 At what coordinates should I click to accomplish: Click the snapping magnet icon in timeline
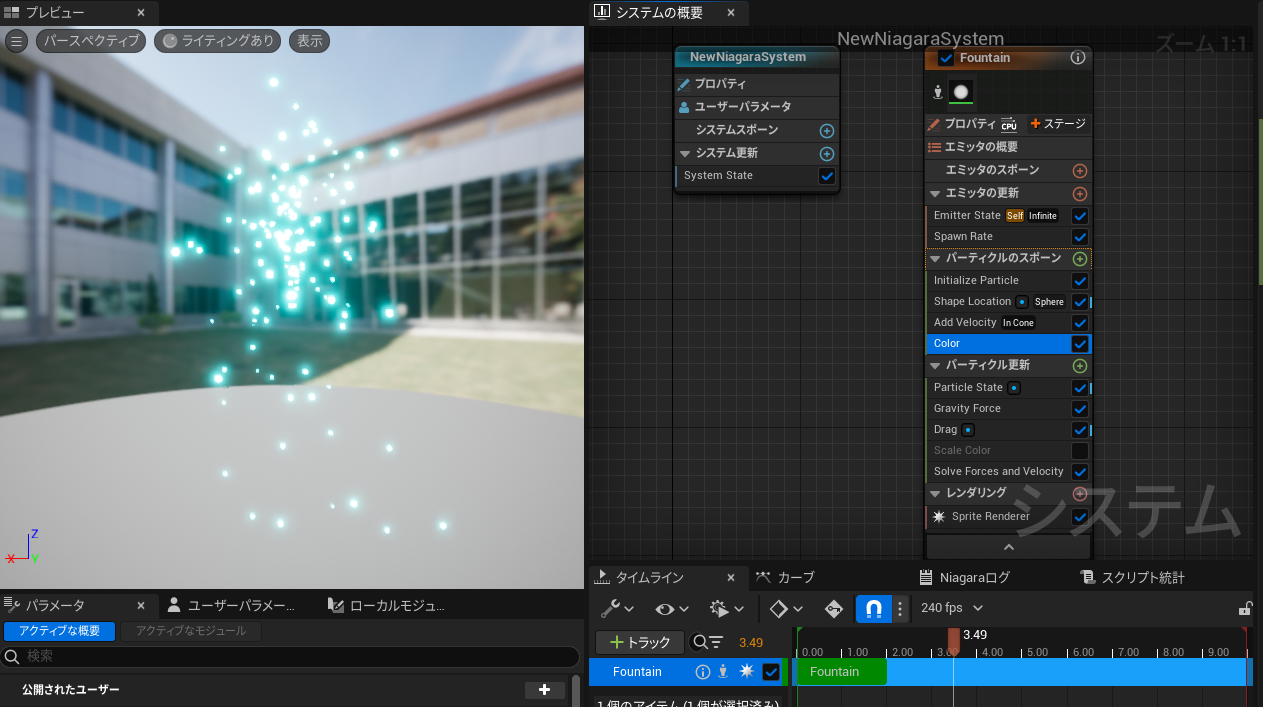pyautogui.click(x=873, y=609)
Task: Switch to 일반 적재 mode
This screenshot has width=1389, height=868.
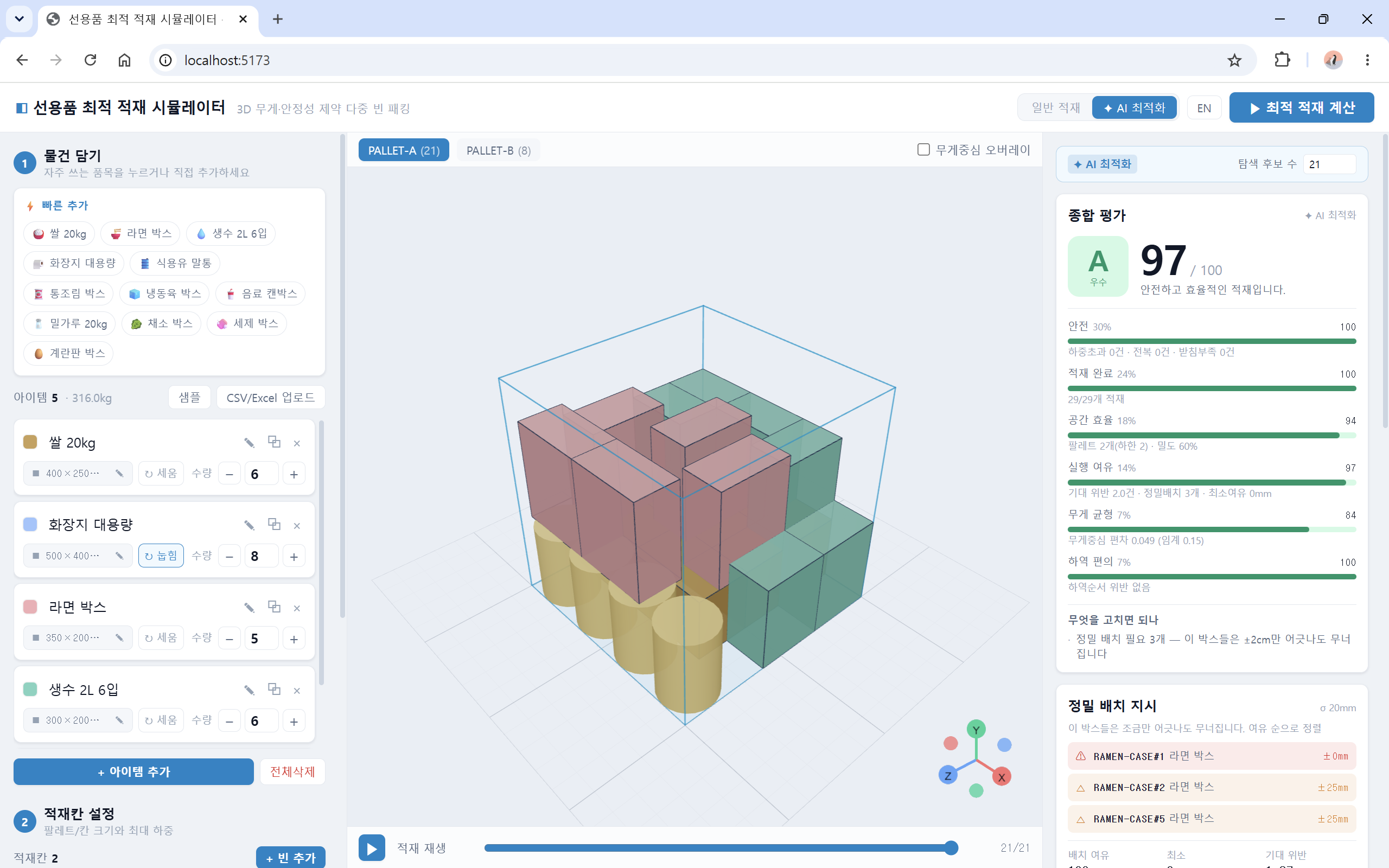Action: 1055,108
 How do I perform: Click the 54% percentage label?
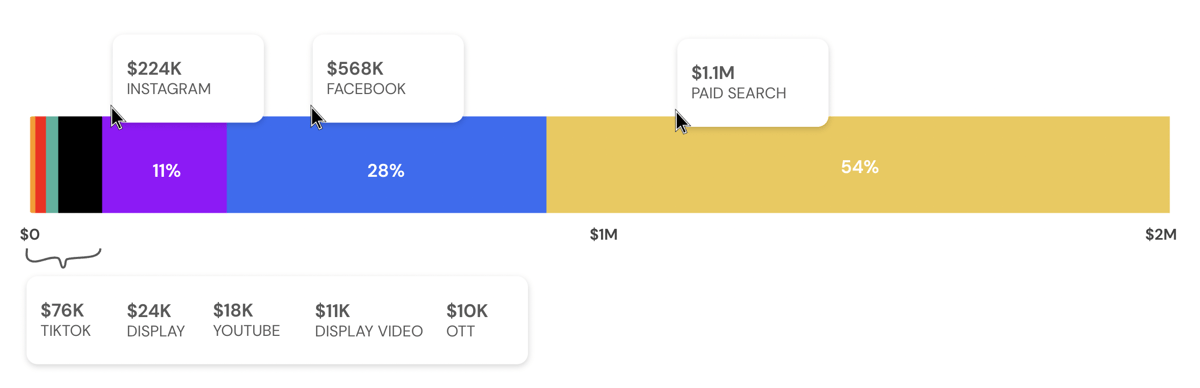pos(860,167)
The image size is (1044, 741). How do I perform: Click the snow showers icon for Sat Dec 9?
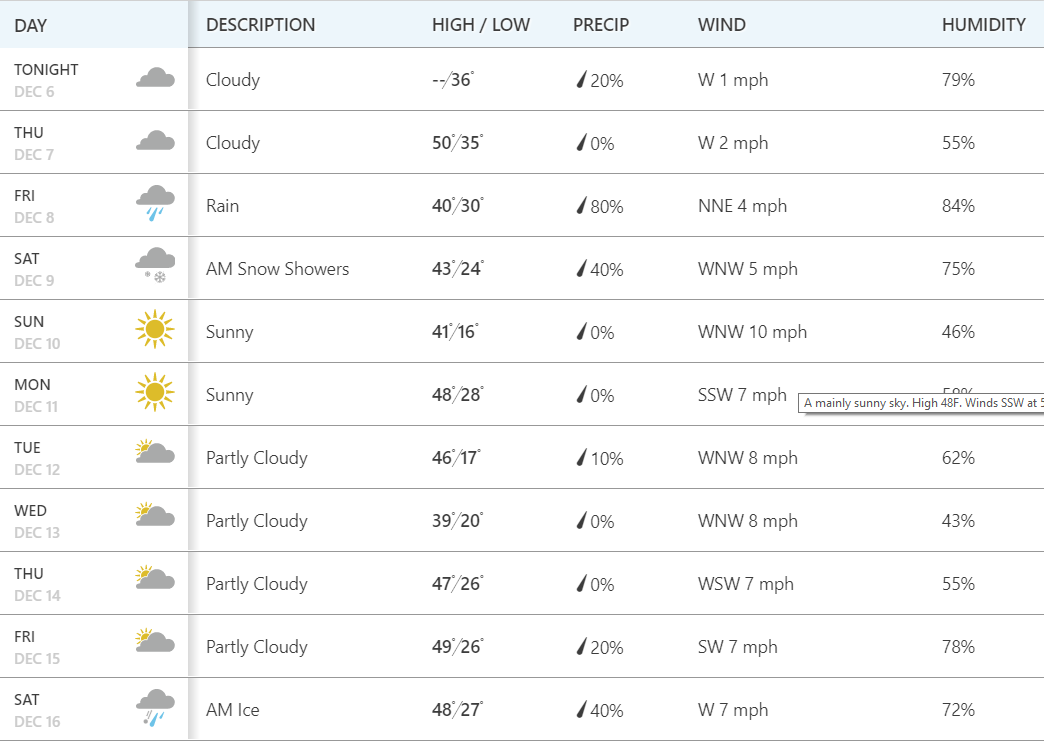tap(155, 265)
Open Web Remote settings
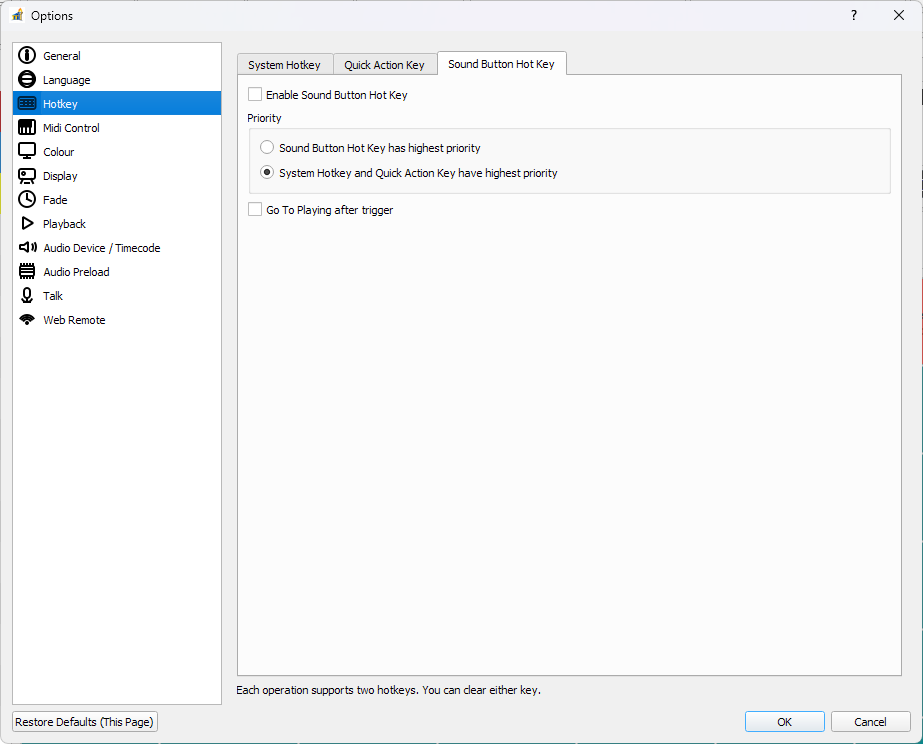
--*--
Write out every line of the entries above word for word, leaving out the pictures.

→ Task response
 At what coordinates should I click to accomplish: Click the snapping magnet icon in timeline
pyautogui.click(x=873, y=609)
Task: Switch to 일반 적재 mode
This screenshot has width=1389, height=868.
Action: 1055,108
 How do I perform: Click the 54% percentage label?
pos(860,167)
The image size is (1044, 741). How do I perform: Click the snow showers icon for Sat Dec 9?
tap(155, 265)
Open Web Remote settings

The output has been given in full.